• _Task item 1_: According to the article on weight discrimination and obesity, how much more likely were participants who initially reported weight discrimination to become obese over the next several years?
• _Task item 2_: Pick up the article on weight discrimination and obesity after its final sentence and write the paragraph that follows.
━━━ Text under study
Judgmental attitudes toward overweight Americans may exacerbate a person's problem rather than help to motivate.

Independent of other forms of discrimination based on age, sex, race-ethnicity, or education, so-called "weightism" is associated with a heightened increase for obesity, investigators from the Florida State University College of Medicine found.

Participants were drawn from the Health and Retirement Study, a national long-term survey of Americans, and included more than 6,100 participants.

Angelina Sutin and Antonio Terracciano compared the basics of body mass index, height and weight, of more than 6,000 study participants, who were measured in 2006 and 2010. Those who said initially that they experience weight discrimination — thoughtless comments, judgmental looks, and other perceived slights — were 2.5 times more likely to become obese during the next several years. Those who were already obese were more likely to remain that way when faced with perceptions of weight discrimination.

Rather than feeling motivated, taunting and teasing, real or imaginary to whatever degree, made them give up.

Reported perceptions about discrimination over other things, such as sex or race, did not correlate with weight. The findings led the researchers to conclude that "weightism" comprises more than a mere mental health component.

"In addition to the well-known emotional and economic costs, our results suggest that weight discrimination also increases risk of obesity," Sutin said. "This could lead to a vicious cycle where individuals who are overweight and obese are more vulnerable to weight discrimination, and this discrimination may contribute to subsequent obesity and difficulties with weight management."
━━━━━━
━━━ Given entries
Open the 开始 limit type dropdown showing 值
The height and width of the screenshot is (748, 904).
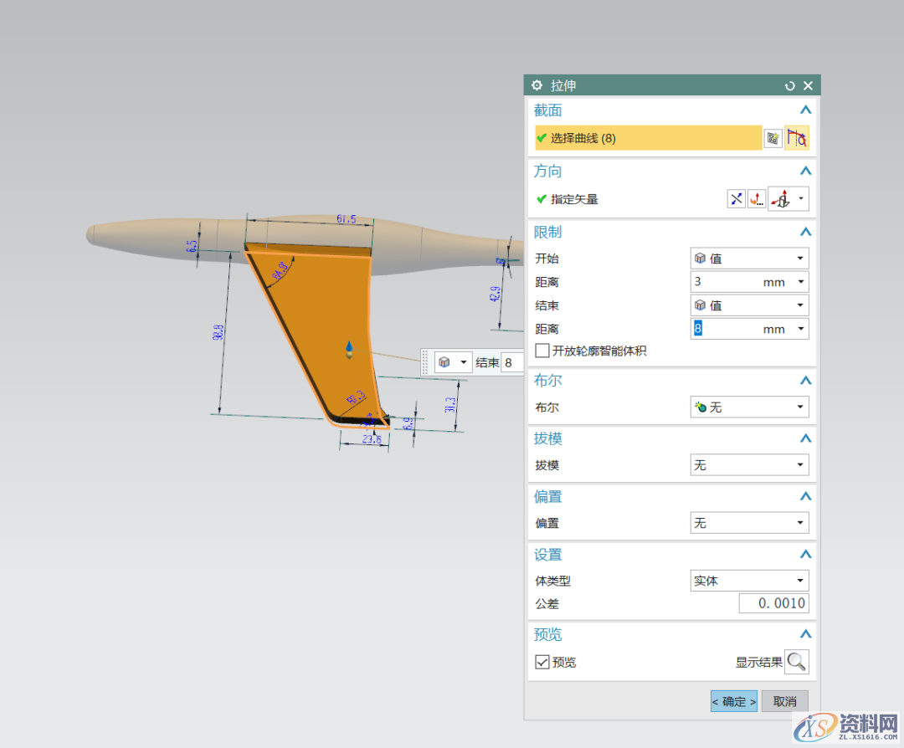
━━━━━━
━━━ Given entries
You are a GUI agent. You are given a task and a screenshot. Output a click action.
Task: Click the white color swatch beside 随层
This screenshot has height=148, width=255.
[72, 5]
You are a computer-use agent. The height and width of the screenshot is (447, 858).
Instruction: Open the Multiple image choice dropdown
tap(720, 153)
━━━━━━
━━━ Given entries
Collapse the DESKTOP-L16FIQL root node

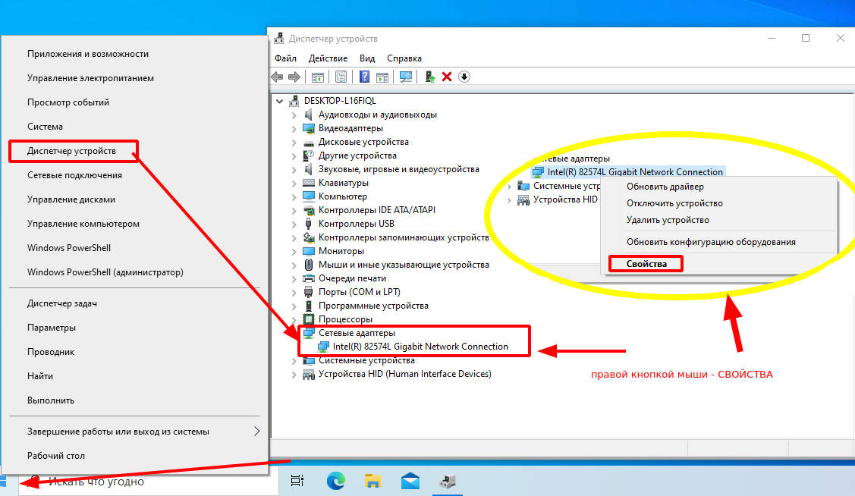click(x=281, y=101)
━━━━━━
• _Final answer 1_: They were 2.5 times more likely to become obese.

• _Final answer 2_:
Such weight discrimination remains prevalent in U.S. society even though most Americans are overweight and a third obese, a rate that is rising. The link between hefty weight has long been known to mental health and even a person's wealth, but researchers have gleaned less about the long-term implications of weight discrimination on obesity.

'Weightism' Remains Last Politically Correct Form Of Discrimination

In another study, led by Yale University clinical psychologist Rebecca Puhl, investigators found that weight-based discrimination had accelerated through 2006, as a smaller demographic of Americans become fitter. Puhl said that even as U.S. society moves from discrimination based on race, sex, and other characteristics of demography, fatness remains a last bastion of politically correct opprobrium.

"We send a message to citizens in our culture that this is something that is tolerated," Puhl told media. "We live in a culture where we obviously place a premium on fitness, and fitness has come to symbolize very important values in our culture, like hard work and discipline and ambition. Unfortunately, if a person is not thin, or is overweight or obese, then they must lack self-discipline, have poor willpower, et cetera, and as a result they get blamed and stigmatized."

Although 68 percent of Americans are overweight or obese, only Michigan has expressly outlawed discrimination based on weight — which makes sense given the state ties South Dakota as the 10th heaviest state in a country second now only to Mexico.

However, some Americans have sued under the federal Civil Rights Act of 1964 when weight standards have been applied differently to various protected classes, such as women and men, African Americans and whites. And although a number of claimants have also sued under the Americans with Disabilities Act of 1990 in cases where their weight was considered a physical disability, no other state or federal laws provides legal protect solely for being overweight.